Pertanyaan tentang Materi >>
A - Terjemahkan kalimat berikut dari teks tentang perbankan ke dalam bahasa Inggris: "Bank umum menjadi lebih mudah dalam menghimpun dana, sehingga dana yang dihimpun juga relatif cenderung lebih besar."
B - Jawablah pertanyaan berikut berdasarkan teks tentang perbankan.
(i) Bank diibaratkan sebagai apa dalam mengatur peredaran dana?
(ii) Kapan krisis moneter melanda Indonesia?
(iii) Apa saja bentuk simpanan yang dapat diterima bank dari masyarakat?
C - Tuliskan lanjutan teks tentang perbankan di Indonesia, dimulai setelah kalimat terakhirnya.

Bagian Teks >>
****************************************

Bank-bank yang sehat akan mempengaruhi system perekonomian suatu Negara secara
menyeluruh, mengingat bank mengatur peredaran dana ibarat “jantung” yang mengatur
peredaran darah ke seluruh tubuh manusia.
31
Pesatnya perkembangan perbankan di Indonesia sebagai dampak dari deregulasi
perbankan membuat pasar menjadi sangat kompetitif sehingga seleksi alam berlaku yang
membawa konsekuensi beberapa bank harus ditutup (Bank Beku Operasi) atau
mendapatkan bantuan pinjaman dana sementara (rekapitalisasi), semua ini terjadi pada saat
krisis moneter melanda Indonesia yang dimulai pada pertengahan tahun 1998 sampai
menjelang akhir tahun 1999.
Lembaga keuangan berupa bank dikelompokan dalam jenis tersendiri karena
mempunyai keunggulan atau kekhasan yang tidak dimiliki oleh lembaga keuangan bukan
bank, terutama karena bank dapat atau boleh menghimpun dana dengan menerima
simpanan secara langsung dari masyarakat. Simpanan tersebut dapat berupa giro, tabungan,
deposito berjangka, sertifikat deposito, dan bentuk lainnya yang pada prinsipnya sama
dengan bentu-bentuk simpanan tersebut. Dengan ciri tersebut, bank umum mempunyai
kemampuan lebih dalam hal penghimpunan dana. Bank umum menjadi lebih mudah dalam
menghimpun dana, sehingga dana yang dihimpun juga relatif cenderung lebih besar.

****************************************

Data Tersimpan >>
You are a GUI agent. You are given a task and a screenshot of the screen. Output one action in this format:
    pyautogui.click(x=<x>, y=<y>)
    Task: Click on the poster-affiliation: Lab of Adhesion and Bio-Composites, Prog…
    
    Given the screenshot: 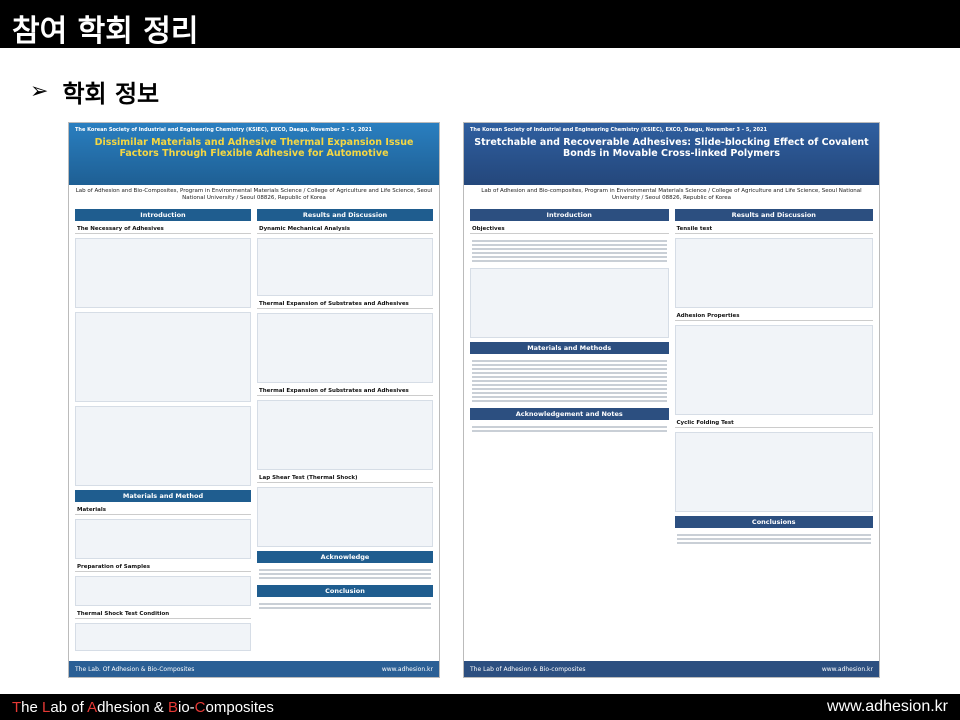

****************************************

Jawaban Tugas >>
A - Commercial banks find it easier to raise funds, so the funds they raise also tend to be relatively larger.

B -
(i) Bank diibaratkan sebagai "jantung" yang mengatur peredaran darah ke seluruh tubuh manusia.
(ii) Krisis moneter dimulai pada pertengahan tahun 1998 sampai menjelang akhir tahun 1999.
(iii) Bentuknya adalah giro, tabungan, deposito berjangka, sertifikat deposito, dan bentuk lain yang pada prinsipnya sama dengan bentuk-bentuk simpanan tersebut.

C -
Kegiatan bank secara umum hanya dapat dijalankan apabila dasar beroperasinya bank telah
dapat terpenuhi dengan baik.
Dasar beroperasinya bank adalah kepercayaan. Tanpa kepercayaan masyarakat
terhadap perbankan dan sebaliknya tanpa adanya kepercayaan perbankan terhadap
masyarakat, kegiatan perbankan tidak akan dapat berjalan dengan baik. Pada saat
menyimpan dananya di bank maka nasabah harus percaya bahwa pada saatnya nanti, bank
akan mampu mengembalikan dana tersebut kepadanya. Selanjutnya nasabah tersebut juga
harus yakin bahwa bank mampu memberikan bunga sesuai jumlah yang telah diperjanjikan
32
sebelumnya. Nasabah harus yakin bahwa banknya tidak pailit, dan dana nasabah tidak
disalahgunakan untuk tujuan yang tidak semestinya (Wardiah, 2013)
Kesehatan bank adalah kemampuan bank untuk melakukan kegiatan operasional
perbankan secara normal dan mampu memenuhi semua kewajibannya dengan baik dengan
cara yang sesuai dengan peraturan perbankan yang berlaku (Umam, 2013). Kesehatan bank
mencakup kesehatan bank untuk melaksanakan seluruh kegiatan usaha perbankan. Kegiatan
perbankan itu sendiri meliputi:
1. Kemampuan menghimpun dana dan masyarakat, lembaga lain, serta modal
sendiri;
2. Kemampuan mengelola dana;
3. Kemampuan untuk menyalurkan dana ke masyarakat;
4. Kemampuan memenuhi kewajiban kepada masyarakat, karyawan, pemilik
modal, dan pihak lain;
5. Pemenuhan peraturan perbankan yang berlaku.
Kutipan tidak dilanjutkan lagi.